1. Context Propagation via ALS

AsyncLocalStorage creates a context that is unique to the current asynchronous execution chain. When uow.runInTransaction is called, we store the database transaction handle in this context. Because Node.js handles async continuations, the userRepo.save method—called deeper in the stack—can "see" this context without it being passed as an argument.
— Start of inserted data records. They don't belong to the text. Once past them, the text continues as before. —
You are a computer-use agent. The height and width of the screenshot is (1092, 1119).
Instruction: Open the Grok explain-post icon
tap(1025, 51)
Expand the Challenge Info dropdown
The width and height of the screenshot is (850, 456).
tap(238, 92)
2. Strict Boundary Enforcement

The RegisterUserUseCase depends only on UnitOfWork (an interface). It does not know we are using Prisma, TypeORM, or raw SQL. We could swap PrismaUnitOfWork for a MongoUnitOfWork (using startSession), and the application code would remain unchanged.

3. Testing is Simplified

Because the dependency is an interface (UnitOfWork), unit testing the Use Case is trivial. You can mock the UoW to simply execute the callback immediately:

// Mock for Unit Tests
const mockUow: UnitOfWork = {
  runInTransaction: async (work) => work(),
};

Conclusion

Transactional consistency in Hexagonal Architecture does not require compromising your domain purity. By leveraging the Unit of Work pattern combined with AsyncLocalStorage, you achieve a rigorous separation of concerns. The Domain defines the boundaries of atomicity, while the Infrastructure handles the mechanics of the database driver.

This approach provides the reliability of ACID transactions with the flexibility required for long-term maintainability.